La dimensione di John Lennon, però, va davvero molto oltre e si dovrebbe essere molto miopi per non vederlo. John non è solo uno dei Beatles. Nemmeno gli altri tre? D’accordo, ma lui meno di tutti. Anzi, per dirla chiara John non è solo un musicista, ma un artista, un umanista. Filosofo pop, romantico eppure materialista: “Non sono più alla ricerca di un guru. Non sto più cercando niente. Non c’è ricerca, non c’è una strada da imboccare, non c’è niente”, disse.
Lennon è uno che ha passato la vita a cambiare pagina e anche per questo è una delle grandi icone del XX secolo: “La gente che è rimasta ancorata ai Beatles e al sogno degli anni Sessanta ha perso di vista l’orizzonte non appena i Beatles e gli anni Sessanta sono diventati l’orizzonte. Portarseli dietro tutta la vita sarebbe come portarsi dietro Glenn Miller e la seconda guerra mondiale”. Anche se aveva una alta considerazione di se stesso, John non era un divo, perlomeno non il tipo di divo che intendiamo oggi. In seconde nozze sposò una bizzarra artista giapponese (dal culo basso, mi sia perdonato il “body shaming” ma è per dire che non ha avuto bisogno di trovarsi una venere e chissà quante avrebbe potuto averne), non certo una star di Hollywood. Nelle istantanee della sua vita artistica sembra un omino del lego, pronto a vestire mille look: perfetto beat con completino d’ordinanza e capelli a scodella all’inizio dei ’60; rocker impellicciato dalla chioma selvaggia al concerto rooftop del ’69; in tenuta adamitica con Yoko sempre nel ’69 (per la loro protesta “bed-in” contro la guerra del Vietnam); esistenzialista glabro o barbuto ai tempi di Imagine e Working Class Hero.
SUPERARE IL SIMBOLO
Come accade con Che Guevara, Marilyn Monroe, Audrey Hepburn, Jimi Hendrix, Elvis Presley e Kurt Cobain, il rischio è quello di trasformare l’icona in feticcio, cioè in qualcosa da adorare per il suo potere magico, incorrendo così nel rischio di non “affrontarla”, di non interpretarla. Lui stesso conosceva bene questo meccanismo: “Tutti ti amano quando sei due metri sotto terra”. Ma se si riesce ad andare oltre, a far sì che il simbolo non trascenda la sostanza, a Lennon si potranno riconoscere in primis la grandezza propria di colui che è capace di mandare con disarmante e poetica immediatezza grandi messaggi e poi un’enorme umanità. Spogliandosi, materialmente e metaforicamente, John Lennon non ha certo mostrato i muscoli ma ha messo a nudo la propria fragilità, il disperato bisogno d’amore (la citazione degli Stadio è davvero casuale) che si trascinava dall’infanzia (a soli cinque anni, per varie traversie, dovette lasciare la madre e trasferirsi dalla zia Mimi). “Il dolore più grande è renderti conto che i tuoi genitori non hanno bisogno di te quando tu hai bisogno di loro”.
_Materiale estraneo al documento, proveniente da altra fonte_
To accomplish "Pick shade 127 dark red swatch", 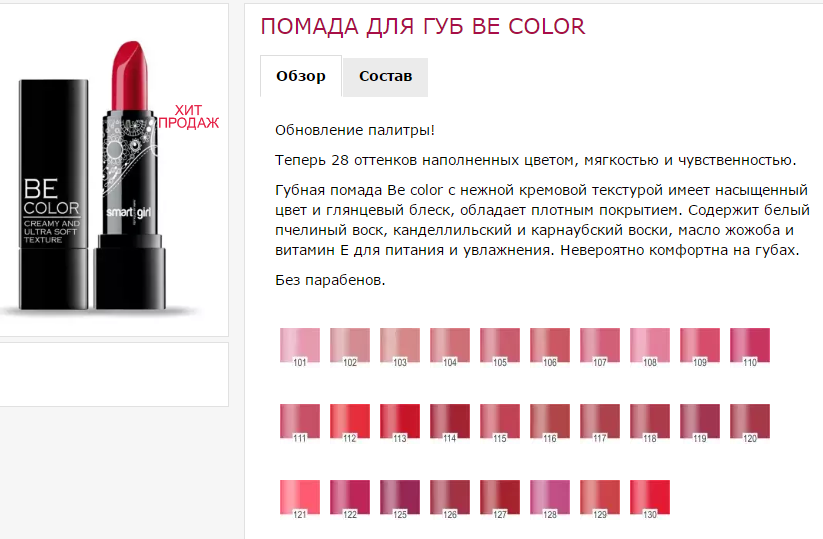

Sempre in modo anticonvenzionale, Lennon coltivò una certa passione per i motori: tra le auto, celebri una Rolls-Royce gialla, una Mini Cooper, una Mercedes e una Ferrari. Ma noi siamo più affezionati all’immagine che lo vede, nel 1970, solcare un giardinetto fangoso su una Honda Monkey 50, mentre il figlio Julian, seduto dietro, lo stringe forte.
LENNON80 IN STREAMING IL 16 NOVEMBRE
A John, che avrebbe compiuto 80 anni a ottobre e del quale a dicembre ricorreranno i 40 anni dalla morte (fu assassinato per strada a New York l’8 dicembre 1980, con quattro colpi di calibro 38 dallo squilibrato Mark David Chapman, tuttora in carcere), sarà dedicata il 16 novembre, la serata LENNON80, un concerto in streaming all’interno del quale i capolavori di John saranno interpretati da una resident band e da alcuni ospiti come Morgan, Omar Pedrini e Cristiano Godano.